Homemade Thousand Islands Dressing

This dressing is particularly good when served with plain lettuce salad, with lettuce and tomatoes, with lettuce, tomatoes, and cucumbers, or with any other plain-vegetable salad.

Ingredients:

• 1 cup mayonnaise
• 2 Tb. chopped green pepper
• 1/4 tsp. chilli sauce
• 1 Tb. chopped onion
• 2 Tb. chopped pimiento
• 1 hard-cooked egg (chopped fine)

Preparation:
  • Into the mayonnaise stir the chilli sauce, pimiento, pepper, and onion, and lastly, add the hard-cooked egg chopped into fine pieces. <>
  • <>Chill and serve.

TIP:
Not all the ingredients need to be added if you don’t like them or it is inconvenient to do so, still the dressing is better when they are all used.


NOTE:
Mayonnaise is a basis for this dressing and by adding it to the ingredients listed here, a very delightful salad dressing, is the result.
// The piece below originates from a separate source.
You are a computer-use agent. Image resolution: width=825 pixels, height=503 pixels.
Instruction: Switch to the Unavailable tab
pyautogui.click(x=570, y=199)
In the 1950s, Thousand Island dressing became a standard condiment, used on sandwiches and salads alike. It is widely used in fast-food restaurants in America. Thousand Island dressing is commonly used on hamburgers; in particular, McDonald's Big Mac sauce is a form of Thousand Island Dressing with mustard.

Real Cooking


Did You Know?
There are multiple conflicting stories about origins of Thousand Islands dressing:

1. A fishing guide's wife, Sophie Lalonde, gave the recipe to an actress, who in turn gave it to another Thousand Islands summer resident, George Boldt, who was building the unfinished Boldt Castle in the area. Boldt, as proprietor of the Waldorf-Astoria Hotel, instructed the hotel's maître d'hôtel, Oscar Tschirky, to put the dressing on the menu.

2. Sophia LaLonde invented it at Chicago's Blackstone Hotel in 1910[2] substituting mayonnaise for the yogurt used in Russian dressing, and added pickle relish, chives and sometimes chopped hard-boiled eggs. The dressing was popularized by one of her dinner guests, actress May Irwin, who gave the condiment its name, after LaLonde's home, the Thousand Islands region of upstate New York and Eastern Ontario.

3. The name refers to the multitude of small specks of pickle usually found in the dressing.